- [What the exercise asks]:
Swap "Stapling" for "Staple" in every line from the one containing "Click the CPU and memory status indicator" down to the one containing "(x=33, y=166)", and write out only those lines with everything else left as it is.

- [Source records]:
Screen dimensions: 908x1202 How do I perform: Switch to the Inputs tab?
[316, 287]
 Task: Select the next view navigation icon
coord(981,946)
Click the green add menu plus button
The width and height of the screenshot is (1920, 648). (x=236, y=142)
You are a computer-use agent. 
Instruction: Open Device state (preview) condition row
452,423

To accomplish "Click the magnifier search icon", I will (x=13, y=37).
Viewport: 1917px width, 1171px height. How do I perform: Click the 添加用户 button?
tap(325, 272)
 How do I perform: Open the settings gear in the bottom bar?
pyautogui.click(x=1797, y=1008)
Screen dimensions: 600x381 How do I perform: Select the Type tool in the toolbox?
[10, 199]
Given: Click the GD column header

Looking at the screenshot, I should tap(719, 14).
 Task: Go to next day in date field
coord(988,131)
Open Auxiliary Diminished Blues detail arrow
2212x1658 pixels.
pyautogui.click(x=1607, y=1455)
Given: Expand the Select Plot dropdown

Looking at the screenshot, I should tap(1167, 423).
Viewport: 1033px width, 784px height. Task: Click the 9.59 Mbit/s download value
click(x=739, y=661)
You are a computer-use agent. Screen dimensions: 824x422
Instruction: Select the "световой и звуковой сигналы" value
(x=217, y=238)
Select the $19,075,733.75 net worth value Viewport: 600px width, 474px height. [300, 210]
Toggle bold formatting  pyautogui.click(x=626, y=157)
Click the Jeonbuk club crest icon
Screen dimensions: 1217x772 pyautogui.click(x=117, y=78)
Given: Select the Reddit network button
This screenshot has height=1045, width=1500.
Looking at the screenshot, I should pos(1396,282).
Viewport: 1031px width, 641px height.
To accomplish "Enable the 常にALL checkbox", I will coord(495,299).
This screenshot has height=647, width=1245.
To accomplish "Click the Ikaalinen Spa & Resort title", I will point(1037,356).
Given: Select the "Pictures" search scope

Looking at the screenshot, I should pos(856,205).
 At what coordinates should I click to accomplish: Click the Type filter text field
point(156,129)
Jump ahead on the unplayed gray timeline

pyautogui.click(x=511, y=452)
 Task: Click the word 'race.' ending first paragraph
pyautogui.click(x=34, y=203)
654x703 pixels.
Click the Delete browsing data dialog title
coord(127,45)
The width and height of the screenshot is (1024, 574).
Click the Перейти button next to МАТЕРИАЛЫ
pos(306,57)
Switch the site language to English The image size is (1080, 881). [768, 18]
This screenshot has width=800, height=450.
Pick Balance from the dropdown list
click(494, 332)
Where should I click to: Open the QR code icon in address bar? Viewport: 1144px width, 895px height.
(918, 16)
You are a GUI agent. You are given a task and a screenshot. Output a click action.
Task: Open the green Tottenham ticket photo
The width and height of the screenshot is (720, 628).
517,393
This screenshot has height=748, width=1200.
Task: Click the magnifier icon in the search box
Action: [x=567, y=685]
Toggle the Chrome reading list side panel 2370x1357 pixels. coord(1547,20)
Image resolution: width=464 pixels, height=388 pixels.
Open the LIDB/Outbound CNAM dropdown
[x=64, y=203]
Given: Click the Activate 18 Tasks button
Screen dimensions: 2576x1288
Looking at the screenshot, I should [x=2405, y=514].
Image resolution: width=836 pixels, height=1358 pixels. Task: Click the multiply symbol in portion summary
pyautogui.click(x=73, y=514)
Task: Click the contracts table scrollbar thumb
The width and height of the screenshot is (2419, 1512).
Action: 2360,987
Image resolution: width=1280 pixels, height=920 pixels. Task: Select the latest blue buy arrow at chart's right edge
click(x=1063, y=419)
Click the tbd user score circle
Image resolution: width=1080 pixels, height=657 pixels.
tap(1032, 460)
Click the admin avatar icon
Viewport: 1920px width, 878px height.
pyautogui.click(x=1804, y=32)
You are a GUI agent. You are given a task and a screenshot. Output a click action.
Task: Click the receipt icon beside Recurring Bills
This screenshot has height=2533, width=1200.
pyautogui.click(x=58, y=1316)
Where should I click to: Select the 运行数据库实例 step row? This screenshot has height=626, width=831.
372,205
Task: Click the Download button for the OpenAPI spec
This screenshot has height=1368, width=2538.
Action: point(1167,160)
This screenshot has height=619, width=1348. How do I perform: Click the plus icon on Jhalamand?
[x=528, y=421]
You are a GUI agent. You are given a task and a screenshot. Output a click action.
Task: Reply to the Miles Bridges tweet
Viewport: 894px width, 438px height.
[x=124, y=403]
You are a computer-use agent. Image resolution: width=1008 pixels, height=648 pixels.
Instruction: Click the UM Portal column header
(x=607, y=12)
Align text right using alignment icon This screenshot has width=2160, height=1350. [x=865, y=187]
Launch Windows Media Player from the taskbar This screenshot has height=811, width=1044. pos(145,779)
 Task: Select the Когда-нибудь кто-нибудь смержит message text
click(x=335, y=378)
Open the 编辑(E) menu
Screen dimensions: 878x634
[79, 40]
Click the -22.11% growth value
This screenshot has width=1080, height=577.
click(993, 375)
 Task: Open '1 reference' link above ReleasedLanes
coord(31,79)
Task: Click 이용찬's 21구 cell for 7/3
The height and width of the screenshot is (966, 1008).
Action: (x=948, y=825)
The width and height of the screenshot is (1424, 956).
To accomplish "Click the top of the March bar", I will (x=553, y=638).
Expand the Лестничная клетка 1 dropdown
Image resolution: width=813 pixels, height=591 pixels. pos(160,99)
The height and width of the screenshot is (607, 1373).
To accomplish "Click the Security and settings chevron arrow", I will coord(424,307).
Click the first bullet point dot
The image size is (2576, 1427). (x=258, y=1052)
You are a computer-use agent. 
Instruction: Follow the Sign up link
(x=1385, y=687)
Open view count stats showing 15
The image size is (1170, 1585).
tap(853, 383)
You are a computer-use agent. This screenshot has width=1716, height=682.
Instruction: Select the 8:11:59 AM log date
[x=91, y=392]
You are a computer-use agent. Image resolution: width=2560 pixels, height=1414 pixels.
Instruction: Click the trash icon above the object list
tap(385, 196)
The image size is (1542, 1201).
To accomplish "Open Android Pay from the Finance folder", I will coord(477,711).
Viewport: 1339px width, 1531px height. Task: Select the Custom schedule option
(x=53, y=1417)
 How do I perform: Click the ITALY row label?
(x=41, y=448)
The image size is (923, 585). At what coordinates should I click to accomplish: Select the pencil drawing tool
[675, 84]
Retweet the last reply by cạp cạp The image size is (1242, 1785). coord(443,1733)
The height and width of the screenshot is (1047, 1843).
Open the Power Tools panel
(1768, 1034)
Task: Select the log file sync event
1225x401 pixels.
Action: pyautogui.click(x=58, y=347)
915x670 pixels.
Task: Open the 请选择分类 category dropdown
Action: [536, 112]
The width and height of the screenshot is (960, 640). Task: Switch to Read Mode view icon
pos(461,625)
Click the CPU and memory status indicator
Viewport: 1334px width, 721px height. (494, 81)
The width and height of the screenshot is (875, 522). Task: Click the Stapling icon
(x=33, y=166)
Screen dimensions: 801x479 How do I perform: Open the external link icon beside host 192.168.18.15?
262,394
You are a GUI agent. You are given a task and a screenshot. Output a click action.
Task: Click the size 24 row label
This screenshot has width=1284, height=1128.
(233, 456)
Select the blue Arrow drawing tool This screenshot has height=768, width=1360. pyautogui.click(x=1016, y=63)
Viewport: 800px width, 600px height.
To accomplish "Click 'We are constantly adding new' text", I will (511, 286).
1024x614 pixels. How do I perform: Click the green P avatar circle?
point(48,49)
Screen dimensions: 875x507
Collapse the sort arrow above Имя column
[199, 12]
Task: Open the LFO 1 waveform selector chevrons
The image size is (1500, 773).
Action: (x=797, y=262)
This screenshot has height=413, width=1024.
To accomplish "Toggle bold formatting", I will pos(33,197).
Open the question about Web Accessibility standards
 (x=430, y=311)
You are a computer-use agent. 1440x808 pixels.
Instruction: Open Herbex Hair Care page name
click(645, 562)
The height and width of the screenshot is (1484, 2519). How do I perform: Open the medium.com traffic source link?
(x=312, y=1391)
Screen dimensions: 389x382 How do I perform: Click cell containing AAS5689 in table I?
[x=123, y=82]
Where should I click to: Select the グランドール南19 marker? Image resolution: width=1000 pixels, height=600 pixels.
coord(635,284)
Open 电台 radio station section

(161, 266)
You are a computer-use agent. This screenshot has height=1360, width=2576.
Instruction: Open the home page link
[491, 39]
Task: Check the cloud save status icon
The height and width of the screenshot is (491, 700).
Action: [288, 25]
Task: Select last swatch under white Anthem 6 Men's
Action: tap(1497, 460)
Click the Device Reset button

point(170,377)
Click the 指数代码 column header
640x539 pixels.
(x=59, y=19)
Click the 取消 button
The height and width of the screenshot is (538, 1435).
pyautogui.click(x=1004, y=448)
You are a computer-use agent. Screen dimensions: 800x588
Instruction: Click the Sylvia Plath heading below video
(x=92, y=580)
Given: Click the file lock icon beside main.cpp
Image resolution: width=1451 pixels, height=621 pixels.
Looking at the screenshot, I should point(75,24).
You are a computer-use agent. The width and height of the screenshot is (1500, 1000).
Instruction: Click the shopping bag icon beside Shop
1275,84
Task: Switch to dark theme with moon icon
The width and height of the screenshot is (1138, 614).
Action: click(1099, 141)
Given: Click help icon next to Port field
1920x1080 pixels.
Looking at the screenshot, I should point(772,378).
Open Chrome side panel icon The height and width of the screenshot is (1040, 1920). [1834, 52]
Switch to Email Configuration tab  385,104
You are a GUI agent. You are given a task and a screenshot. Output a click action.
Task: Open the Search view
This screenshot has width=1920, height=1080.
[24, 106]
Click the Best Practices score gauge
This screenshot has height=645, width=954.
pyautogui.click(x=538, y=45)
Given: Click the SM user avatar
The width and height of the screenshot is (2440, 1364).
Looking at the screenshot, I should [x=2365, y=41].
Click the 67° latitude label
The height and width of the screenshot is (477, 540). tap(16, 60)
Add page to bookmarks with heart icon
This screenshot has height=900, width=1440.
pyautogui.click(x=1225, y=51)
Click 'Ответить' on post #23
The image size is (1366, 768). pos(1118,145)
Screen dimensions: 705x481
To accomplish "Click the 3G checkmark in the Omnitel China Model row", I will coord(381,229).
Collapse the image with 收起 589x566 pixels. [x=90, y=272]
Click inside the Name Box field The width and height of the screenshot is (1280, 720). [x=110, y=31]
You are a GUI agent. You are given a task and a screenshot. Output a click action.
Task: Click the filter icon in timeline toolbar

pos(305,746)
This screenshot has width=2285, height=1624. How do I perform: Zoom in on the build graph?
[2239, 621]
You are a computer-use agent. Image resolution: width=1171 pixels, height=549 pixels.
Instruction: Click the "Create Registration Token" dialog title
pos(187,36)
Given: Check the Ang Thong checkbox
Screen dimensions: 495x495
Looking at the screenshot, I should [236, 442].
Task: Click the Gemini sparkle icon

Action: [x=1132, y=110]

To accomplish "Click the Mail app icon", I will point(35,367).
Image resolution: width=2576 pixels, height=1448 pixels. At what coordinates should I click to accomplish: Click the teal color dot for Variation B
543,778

- [Written response]:
Click the CPU and memory status indicator
Viewport: 1334px width, 721px height. (494, 81)
The width and height of the screenshot is (875, 522). Task: Click the Staple icon
(x=33, y=166)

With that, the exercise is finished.